Sesudah itu Raden Sahid diperkenankan mundur dari hadapan Sang Tumenggung. Selanjutnya, kepada anak perempuannya, yaitu Rasa Wulan, Tumenggung Wilatikta juga menyuruh agar segera mempersiapkan diri untuk menerima lamaran orang lain. Rasa Wulan tanpa membantah menyanggupi suruhan ayahmya, lalu minta diri mundur dari hadapan ayahandanya.

Malam harinya, Raden Sahid gelisah. Sampai larut malam dia tak dapat tidur. Sedih hatinya, mengingat suruhan ayahnya untuk segera beristeri, padahal sama sekali belum punya niat untuk itu. "Aku harus pergi dari sini, untuk menghindari paksaan ayah," begitu pikir Raden Sahid. Dengan tekad demikian, maka pada waktu larut malam, ketika seisi Ketumenggungan sedang lelap beristirahat (tidur), diam-diam Raden Sahid keluar dari dalam kamarnya, lalu pergi.

Pagi harinya, Rasa Wulan mengetahui bahwa Raden Sahid tidak ada di kamarnya . Dia khawatir, jangan-jangan kakaknya itu minggat. Dengan harap-harap cemas Rasa Wulan mencari kakaknya kemana-mana. Setelah tidak berhasil menemukannya meski sudah mencarinya ke berbagai tempat, yakinlah Rasa Wulan, bahwa kakaknya telah meninggalkan rumah. Dia mengetahui alasannya mengapa sang kakak pergi, tidak lain ialah agar terhindar dari paksaan ayahnya untuk beristri.

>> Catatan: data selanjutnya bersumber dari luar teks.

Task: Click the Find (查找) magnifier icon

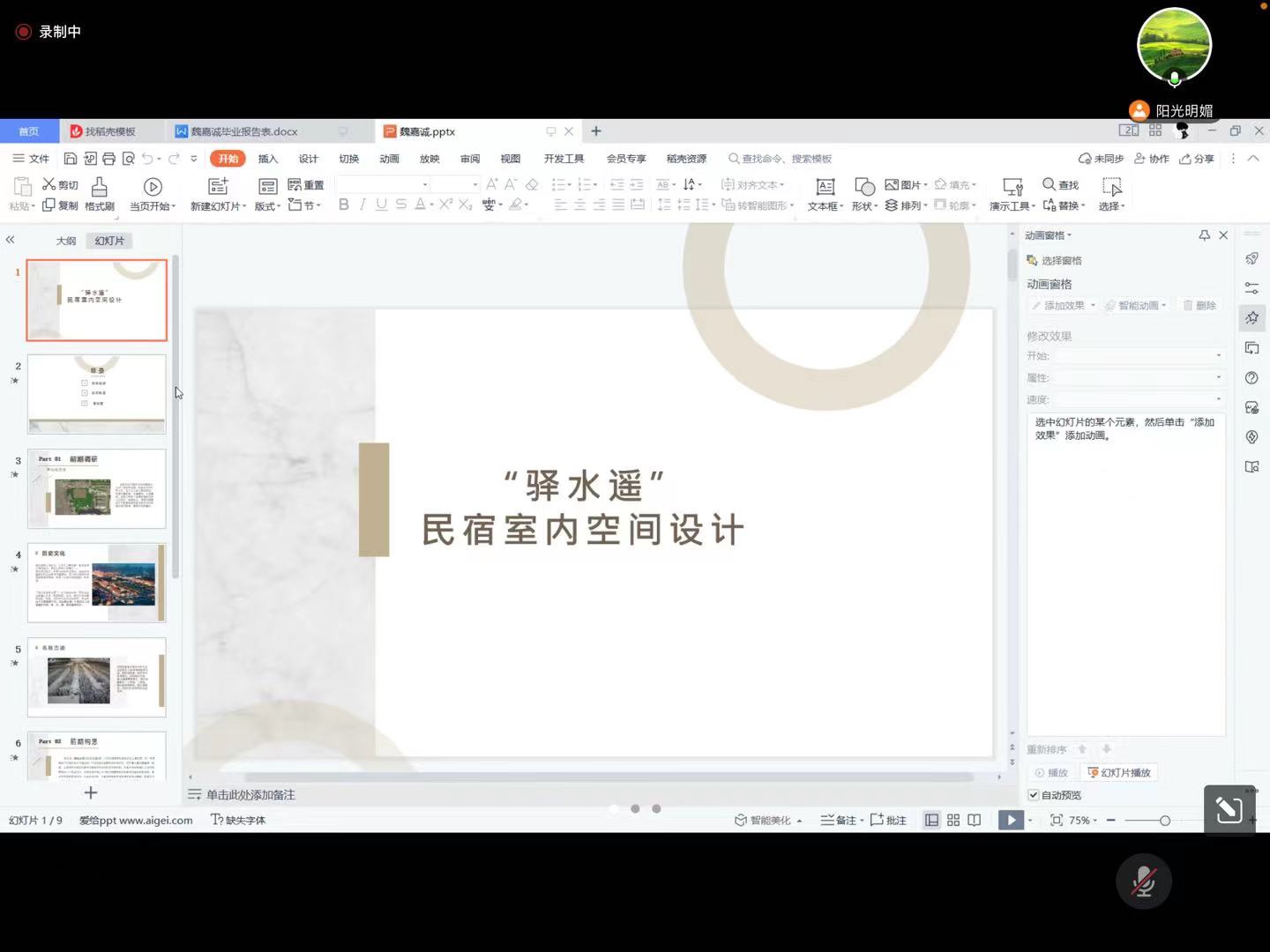Action: (x=1050, y=184)
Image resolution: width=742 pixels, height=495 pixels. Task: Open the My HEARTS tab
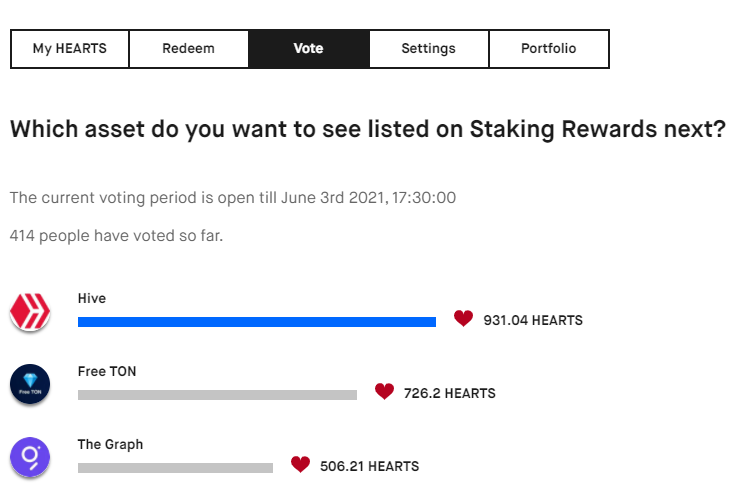70,49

"Mengapa dia tidak mengajak aku," kata Rasa Wulan dalam hati. Aku juga bermaksud pergi dari sini, supaya terhindar dari paksaan ayah untuk segera bersuami." Kemudian Rasa Wulan masuk ke kamarnya untuk menyiapkan pakaian. Setelah itu ia pun pergi menyusul kakaknya. Malam harinya, barulah orang-orang seisi rumah Ketumenggungan mengetahui bahwa Raden Sahid dan Rasa Wulan pergi tanpa sepengetahuan orang tuanya. Mendengar laporan bahwa kedua orang anaknya pergi, terkejutlah Tumenggung Wilatikta. Cepat-cepat ia menyebar bawahannya ke berbagai tempat, namun tidak berhasil menemukan Raden Sahid dan Rasa Wulan. Berhari-hari, berminggu-minggu bahkan bertahun-tahun dilakukan pelacakan, tetapi usaha untuk menemukan kedua orang anak Tumenggung Wilatikta itu tidak menemukan hasil.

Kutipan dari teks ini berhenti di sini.